Another week, another story that calls into question the LePage administration’s ability to execute the basic tasks of governance.

Just a few days after a legislative committee opened an investigation into the deaths of two girls involved with the Department of Health and Human Services, raising questions about whether the department’s seemingly overburdened caseworkers have been getting the resources they need, the Morning Sentinel reported a similar situation in the Department of Labor’s Bureau of Unemployment Compensation.

In a confidential internal memo obtained by Sentinel reporter Colin Ellis, an unnamed Department of Labor employee details how the implementation of a new unemployment claims system went awry, a development the memo says was met with indifference by senior managers. As a result, benefits for thousands of Mainers were delayed or denied altogether.

Worse, the managerial indifference may have grown out of contempt for the people receiving benefits they are entitled to.

The allegations in the memo are backed by two former temporary employees who talked to the Sentinel, as well as by the experiences of numerous Mainers who have come forward to tell how the new system failed them.

The new system, ReEmployME, was launched in December, despite continuing problems with its use in Mississippi and against the judgment of some employees. It went online just as the number of claims jumps up as seasonal employees are let go. From all evidence, the system could not handle it.

According to the memo, claimants were wrongly told to use their old usernames and passwords on the new system, which quickly locked them out. Because only select personnel were able to unlock an account and reset passwords, the calls hit a bottleneck, and the overflow calls, many from recently laid-off first-time claimants, were sent to voicemail.

Employees worked overtime, and more temporary workers were brought in, but they couldn’t keep up.

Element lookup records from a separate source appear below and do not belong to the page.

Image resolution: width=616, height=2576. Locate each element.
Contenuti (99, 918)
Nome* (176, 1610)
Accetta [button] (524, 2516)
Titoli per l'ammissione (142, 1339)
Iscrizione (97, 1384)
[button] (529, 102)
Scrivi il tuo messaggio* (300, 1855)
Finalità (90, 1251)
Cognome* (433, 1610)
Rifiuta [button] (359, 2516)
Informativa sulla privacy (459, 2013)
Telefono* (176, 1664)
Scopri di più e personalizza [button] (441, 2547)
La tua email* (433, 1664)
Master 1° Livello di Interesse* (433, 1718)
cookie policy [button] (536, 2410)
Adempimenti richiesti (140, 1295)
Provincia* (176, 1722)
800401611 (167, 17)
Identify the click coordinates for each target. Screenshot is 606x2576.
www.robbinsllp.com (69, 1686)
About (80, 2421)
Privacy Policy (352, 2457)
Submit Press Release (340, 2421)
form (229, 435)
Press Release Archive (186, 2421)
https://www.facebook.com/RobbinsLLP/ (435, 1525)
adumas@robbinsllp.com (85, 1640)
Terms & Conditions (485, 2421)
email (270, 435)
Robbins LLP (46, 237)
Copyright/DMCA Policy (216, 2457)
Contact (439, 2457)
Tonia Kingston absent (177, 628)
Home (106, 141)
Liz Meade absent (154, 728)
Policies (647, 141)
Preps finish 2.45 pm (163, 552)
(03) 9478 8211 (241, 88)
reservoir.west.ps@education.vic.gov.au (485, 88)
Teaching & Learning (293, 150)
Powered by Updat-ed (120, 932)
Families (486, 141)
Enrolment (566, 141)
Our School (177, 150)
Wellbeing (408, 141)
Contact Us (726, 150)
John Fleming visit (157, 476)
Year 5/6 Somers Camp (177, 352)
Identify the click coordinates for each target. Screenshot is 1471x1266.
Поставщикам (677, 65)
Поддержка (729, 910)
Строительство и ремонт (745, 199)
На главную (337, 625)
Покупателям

Claimants were told to go to regional career centers for help, but the centers weren’t trained properly.

Eventually, according to the memo and the former employees, the voicemail was shut off, the staff was ordered not to take any more messages, and the voicemails left for the office, now written on pieces of paper collected in a basket, were removed to the director’s office and never seen again.

Meanwhile, those who could not properly complete their claims in time had their accounts shut down and their claims denied.

The bureau’s director, John Feeney, told legislators last month that the problems were the result of user error. But he also said that the phone lines were open, which has been refuted by an endless stream of claimants, many of whom sat on hold for hours before their calls were dropped without explanation.

Instead, the memo and former employees describe a department where morale has cratered, and where senior managers are uninterested in helping claimants, who were being disparaged in a way familiar to followers of the LePage administration.

“They think it’s a welfare thing,” one of the employees told the Sentinel. “They don’t realize these people are suffering. They don’t want to help at all.”

Launching a unfinished system during a busy time of the year with an ill-prepared staff points to incompetence. Using that failing system to deny benefits to people who need and deserve them is something quite different.

Once again, a breakdown in government is causing misery, and once again we are left wondering if it’s on purpose.